Ernst Meissner and Friedrich Schilling showed how to modify the Reuleaux tetrahedron to form a surface of constant width, by replacing three of its edge arcs by curved patches formed as the surfaces of rotation of a circular arc. According to which three edge arcs are replaced (three that have a common vertex or three that form a triangle) there result two noncongruent shapes that are sometimes called Meissner bodies or Meissner tetrahedra.

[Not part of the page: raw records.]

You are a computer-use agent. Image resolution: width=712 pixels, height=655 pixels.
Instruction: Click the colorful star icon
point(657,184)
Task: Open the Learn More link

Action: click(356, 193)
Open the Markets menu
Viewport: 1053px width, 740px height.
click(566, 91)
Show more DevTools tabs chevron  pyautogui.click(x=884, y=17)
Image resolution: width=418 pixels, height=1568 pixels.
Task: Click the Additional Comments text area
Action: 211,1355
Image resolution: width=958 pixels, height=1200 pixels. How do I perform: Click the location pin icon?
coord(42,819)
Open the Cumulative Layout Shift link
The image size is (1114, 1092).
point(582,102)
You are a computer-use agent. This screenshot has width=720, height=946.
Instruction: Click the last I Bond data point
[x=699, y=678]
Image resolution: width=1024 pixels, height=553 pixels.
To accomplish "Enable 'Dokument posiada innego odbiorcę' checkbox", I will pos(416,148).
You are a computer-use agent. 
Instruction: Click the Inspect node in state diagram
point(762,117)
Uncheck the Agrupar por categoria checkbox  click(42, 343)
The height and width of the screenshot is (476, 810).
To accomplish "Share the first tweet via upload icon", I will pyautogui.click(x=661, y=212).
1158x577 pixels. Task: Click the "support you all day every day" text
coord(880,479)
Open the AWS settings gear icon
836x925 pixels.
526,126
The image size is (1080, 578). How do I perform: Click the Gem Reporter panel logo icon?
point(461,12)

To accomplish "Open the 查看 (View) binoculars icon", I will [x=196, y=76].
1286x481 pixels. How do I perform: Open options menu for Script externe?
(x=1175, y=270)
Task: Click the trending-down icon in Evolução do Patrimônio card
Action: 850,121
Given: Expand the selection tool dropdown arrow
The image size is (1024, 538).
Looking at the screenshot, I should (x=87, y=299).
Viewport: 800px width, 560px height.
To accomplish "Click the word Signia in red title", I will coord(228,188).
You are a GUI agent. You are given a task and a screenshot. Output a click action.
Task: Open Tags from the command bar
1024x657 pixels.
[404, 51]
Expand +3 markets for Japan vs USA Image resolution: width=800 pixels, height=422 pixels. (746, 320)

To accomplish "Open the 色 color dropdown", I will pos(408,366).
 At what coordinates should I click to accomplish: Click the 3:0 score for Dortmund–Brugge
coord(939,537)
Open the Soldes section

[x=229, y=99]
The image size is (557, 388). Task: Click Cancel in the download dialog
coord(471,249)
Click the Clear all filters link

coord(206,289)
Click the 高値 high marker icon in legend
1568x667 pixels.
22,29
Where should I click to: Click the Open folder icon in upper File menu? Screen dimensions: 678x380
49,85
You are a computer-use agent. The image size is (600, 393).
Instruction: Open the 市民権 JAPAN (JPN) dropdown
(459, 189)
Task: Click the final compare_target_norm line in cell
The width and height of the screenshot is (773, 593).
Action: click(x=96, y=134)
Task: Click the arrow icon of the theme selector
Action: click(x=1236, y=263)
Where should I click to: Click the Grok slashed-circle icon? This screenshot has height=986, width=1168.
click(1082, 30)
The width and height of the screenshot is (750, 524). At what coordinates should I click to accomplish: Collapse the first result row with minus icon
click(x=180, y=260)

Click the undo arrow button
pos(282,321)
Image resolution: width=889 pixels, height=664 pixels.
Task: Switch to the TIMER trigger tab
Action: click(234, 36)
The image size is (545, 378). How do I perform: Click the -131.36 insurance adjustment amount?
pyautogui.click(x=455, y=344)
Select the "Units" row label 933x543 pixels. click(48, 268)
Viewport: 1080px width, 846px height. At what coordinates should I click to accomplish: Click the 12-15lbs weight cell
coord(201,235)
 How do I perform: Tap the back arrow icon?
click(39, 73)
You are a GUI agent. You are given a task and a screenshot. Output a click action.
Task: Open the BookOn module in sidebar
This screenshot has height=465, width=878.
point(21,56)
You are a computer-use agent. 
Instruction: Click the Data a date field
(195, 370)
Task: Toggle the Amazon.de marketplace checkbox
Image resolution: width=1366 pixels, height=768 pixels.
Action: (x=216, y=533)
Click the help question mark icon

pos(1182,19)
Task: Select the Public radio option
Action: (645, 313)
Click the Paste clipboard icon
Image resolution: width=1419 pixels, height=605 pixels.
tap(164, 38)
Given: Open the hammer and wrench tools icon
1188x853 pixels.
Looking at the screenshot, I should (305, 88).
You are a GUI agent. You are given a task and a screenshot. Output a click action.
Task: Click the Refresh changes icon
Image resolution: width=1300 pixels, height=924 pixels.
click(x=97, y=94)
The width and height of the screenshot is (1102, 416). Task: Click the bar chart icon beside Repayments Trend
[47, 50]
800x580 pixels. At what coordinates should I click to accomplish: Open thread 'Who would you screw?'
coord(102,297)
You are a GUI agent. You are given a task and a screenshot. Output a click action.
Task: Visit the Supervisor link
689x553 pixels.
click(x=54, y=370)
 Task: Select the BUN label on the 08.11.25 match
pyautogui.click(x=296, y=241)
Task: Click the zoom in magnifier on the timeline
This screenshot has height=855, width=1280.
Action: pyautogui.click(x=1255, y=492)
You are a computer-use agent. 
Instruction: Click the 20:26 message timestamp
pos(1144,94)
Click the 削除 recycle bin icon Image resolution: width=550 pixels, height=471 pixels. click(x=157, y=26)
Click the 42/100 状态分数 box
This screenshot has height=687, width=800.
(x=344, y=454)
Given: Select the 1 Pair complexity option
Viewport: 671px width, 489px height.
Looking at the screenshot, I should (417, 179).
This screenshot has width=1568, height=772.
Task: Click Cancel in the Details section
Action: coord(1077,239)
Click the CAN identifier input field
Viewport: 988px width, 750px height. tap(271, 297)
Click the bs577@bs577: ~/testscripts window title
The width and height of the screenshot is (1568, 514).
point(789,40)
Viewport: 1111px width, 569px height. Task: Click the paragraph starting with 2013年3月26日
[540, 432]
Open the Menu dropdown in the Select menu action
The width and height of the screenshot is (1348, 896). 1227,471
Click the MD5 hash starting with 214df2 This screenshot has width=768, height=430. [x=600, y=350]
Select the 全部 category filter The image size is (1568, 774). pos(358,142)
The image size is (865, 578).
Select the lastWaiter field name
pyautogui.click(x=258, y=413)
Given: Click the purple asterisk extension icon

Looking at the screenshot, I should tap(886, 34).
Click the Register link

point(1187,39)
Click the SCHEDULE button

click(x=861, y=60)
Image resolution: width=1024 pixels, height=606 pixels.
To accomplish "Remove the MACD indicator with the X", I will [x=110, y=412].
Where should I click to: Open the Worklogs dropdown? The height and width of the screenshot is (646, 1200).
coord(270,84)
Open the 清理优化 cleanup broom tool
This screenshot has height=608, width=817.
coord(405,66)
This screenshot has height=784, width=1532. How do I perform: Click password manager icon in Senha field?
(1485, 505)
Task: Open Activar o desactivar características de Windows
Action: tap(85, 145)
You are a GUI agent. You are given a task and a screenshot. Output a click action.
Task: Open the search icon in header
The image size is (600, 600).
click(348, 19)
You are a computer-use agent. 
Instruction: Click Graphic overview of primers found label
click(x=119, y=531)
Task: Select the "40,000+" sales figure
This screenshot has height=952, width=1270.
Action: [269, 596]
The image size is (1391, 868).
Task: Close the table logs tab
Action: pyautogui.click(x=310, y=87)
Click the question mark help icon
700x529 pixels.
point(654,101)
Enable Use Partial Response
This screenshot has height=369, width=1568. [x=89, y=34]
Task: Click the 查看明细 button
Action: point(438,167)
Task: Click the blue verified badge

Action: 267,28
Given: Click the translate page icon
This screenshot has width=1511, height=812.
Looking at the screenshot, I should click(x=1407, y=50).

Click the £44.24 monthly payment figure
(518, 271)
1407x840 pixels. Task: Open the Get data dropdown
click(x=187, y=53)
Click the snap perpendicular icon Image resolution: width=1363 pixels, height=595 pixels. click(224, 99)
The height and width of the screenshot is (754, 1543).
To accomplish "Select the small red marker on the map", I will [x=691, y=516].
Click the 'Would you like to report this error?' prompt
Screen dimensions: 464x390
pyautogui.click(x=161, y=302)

Unsolved problem in mathematics: Are the two Meissner tetrahedra the minimum-volume three-dimensional shapes of constant width?

Bonnesen and Fenchel conjectured that Meissner tetrahedra are the minimum-volume three-dimensional shapes of constant width, a conjecture which is still open.
In 2011 Anciaux and Guilfoyle
proved that the minimizer must consist of pieces of spheres and tubes over curves, which, being true for the Meissner tetrahedra, supports the conjecture.

In connection with this problem, Campi, Colesanti and Gronchi showed that the minimum-volume surface of revolution with constant width is the surface of revolution of a Reuleaux triangle through one of its symmetry axes.

Man Ray's painting Hamlet was based on a photograph he took of a Meissner tetrahedron, which he thought of as resembling both Yorick's skull and Ophelia's breast from Shakespeare's Hamlet.